What to do: Lay out the lines of the records as a JSON list of strings, one string per line and no blank lines. Begin at the line containing "You are a computer-use agent.", continue through the end of the records, and leave the pictures out.

Records on locating elements on screens:

:::

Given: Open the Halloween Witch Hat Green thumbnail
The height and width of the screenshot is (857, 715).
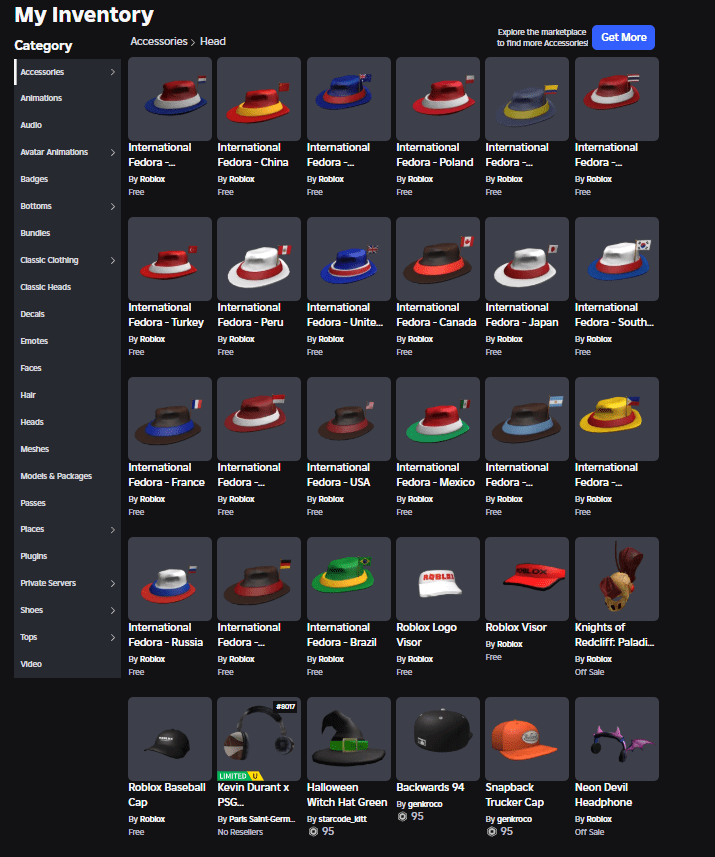Looking at the screenshot, I should (348, 738).
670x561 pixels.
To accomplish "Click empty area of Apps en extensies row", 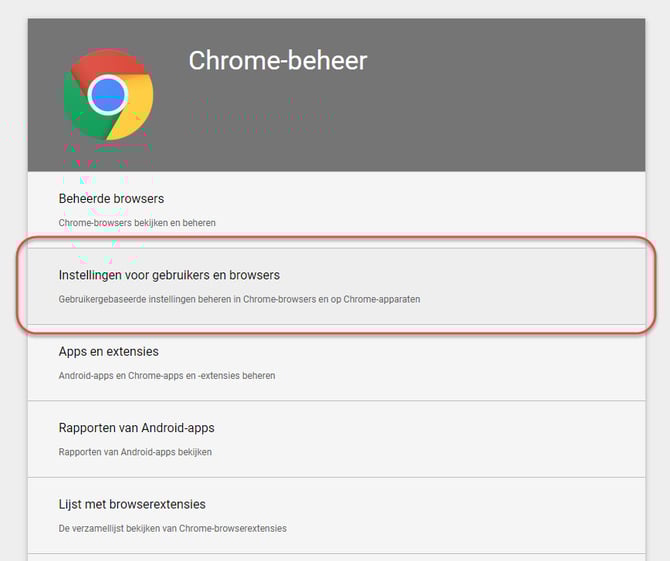I will click(450, 363).
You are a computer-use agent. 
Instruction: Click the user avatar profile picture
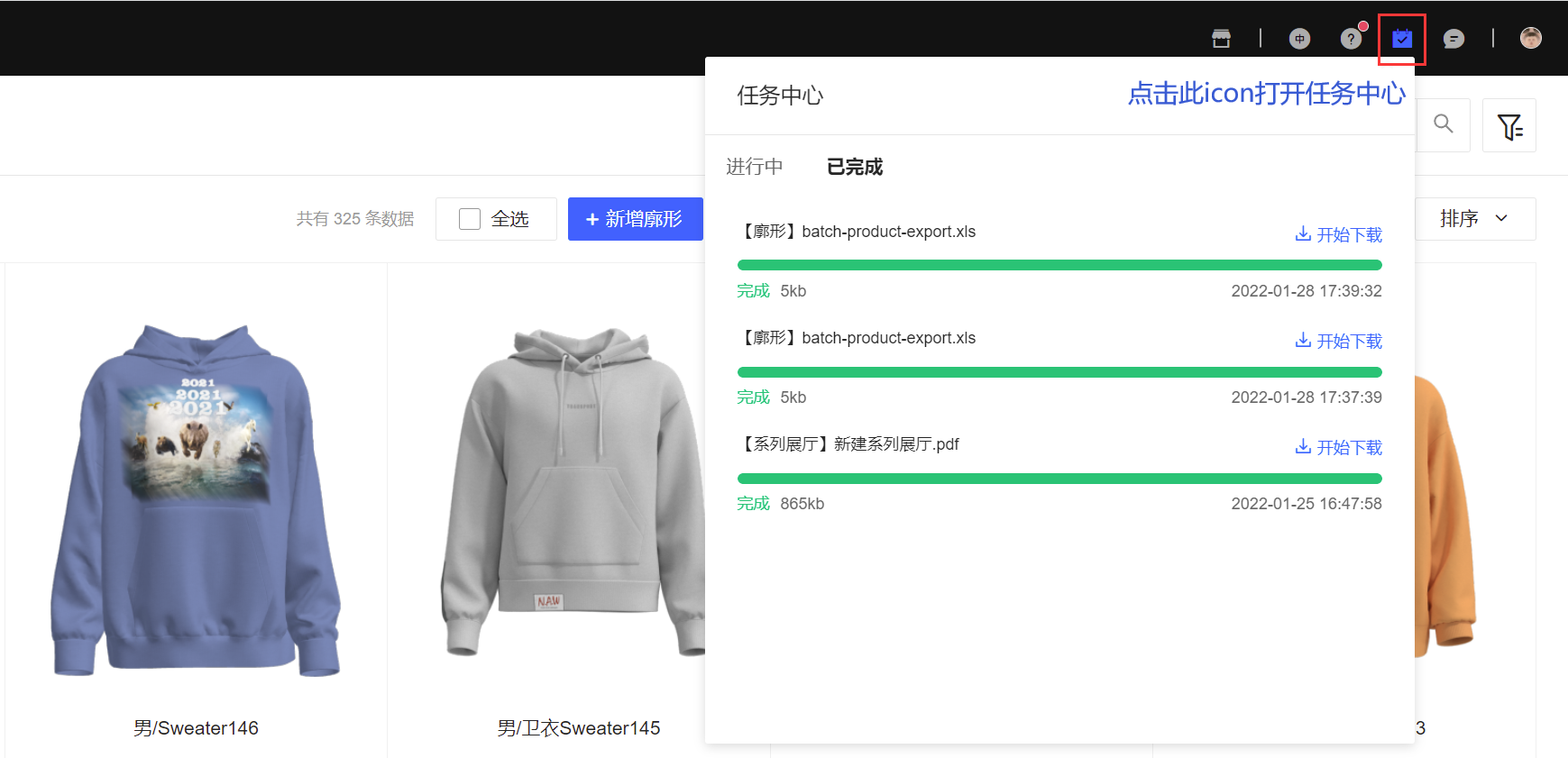click(x=1530, y=38)
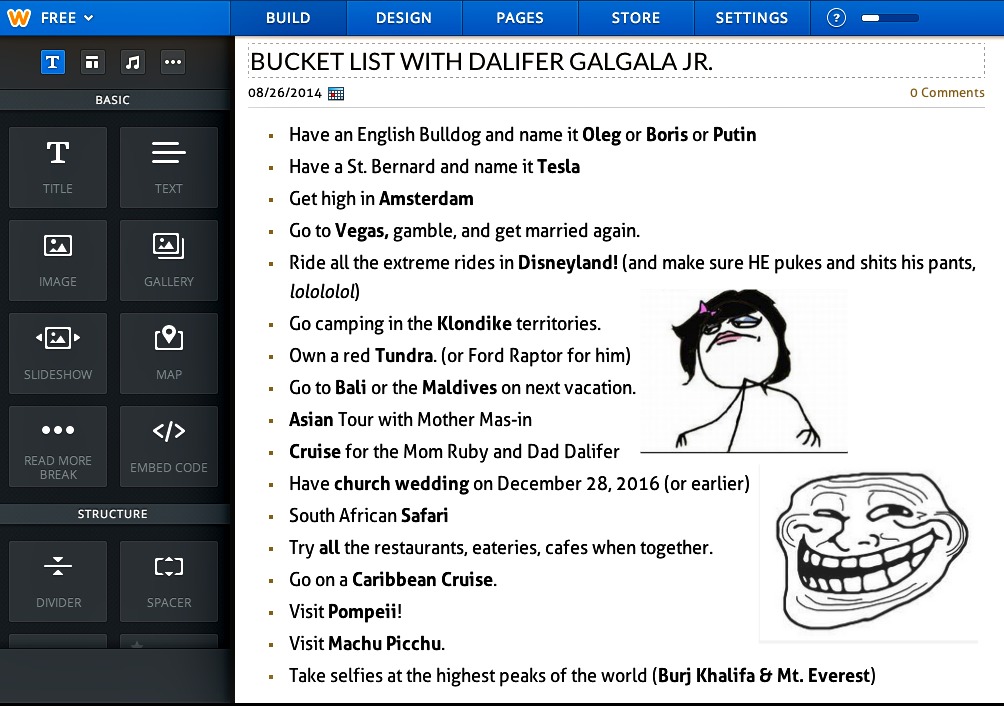Open the Design tab
The width and height of the screenshot is (1004, 706).
pos(404,18)
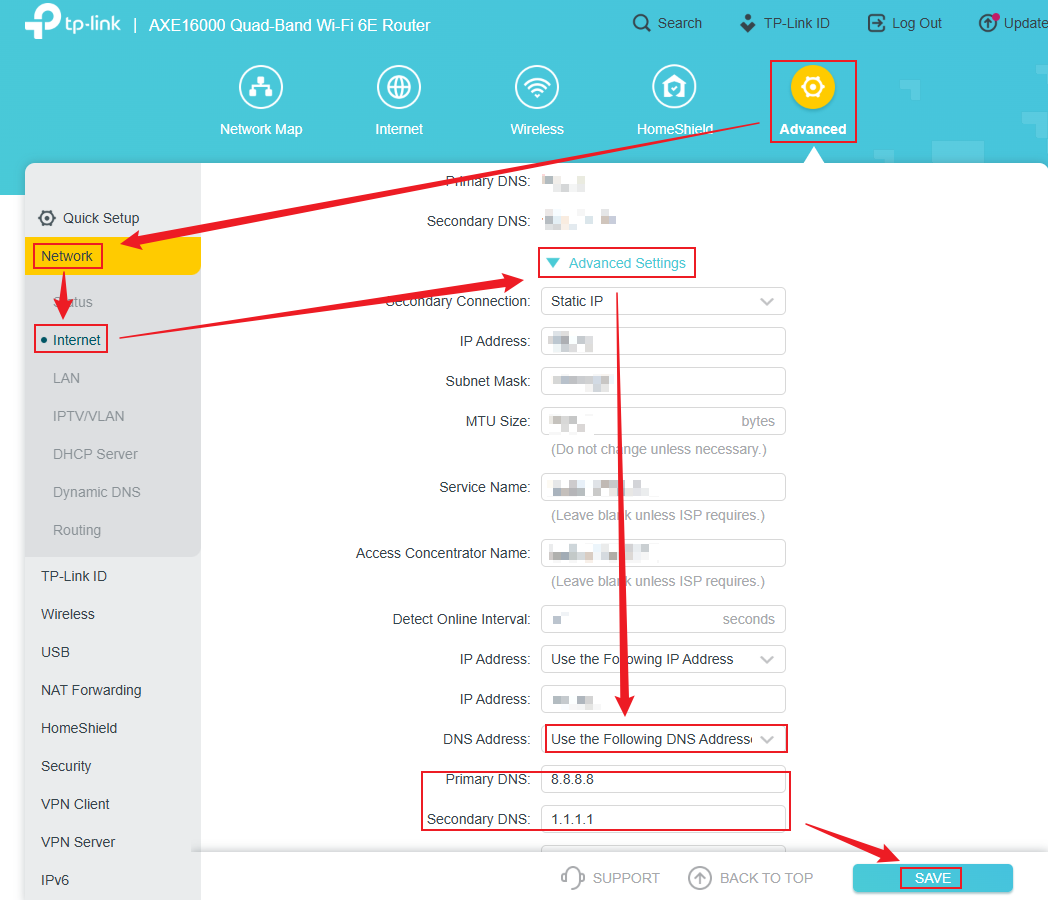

:::

Written solution:
[
  "You are a computer-use agent. ",
  "Instruction: Click the user avatar profile picture",
  "click(x=1530, y=38)",
  "Open the Design tab",
  "The width and height of the screenshot is (1004, 706).",
  "pos(404,18)"
]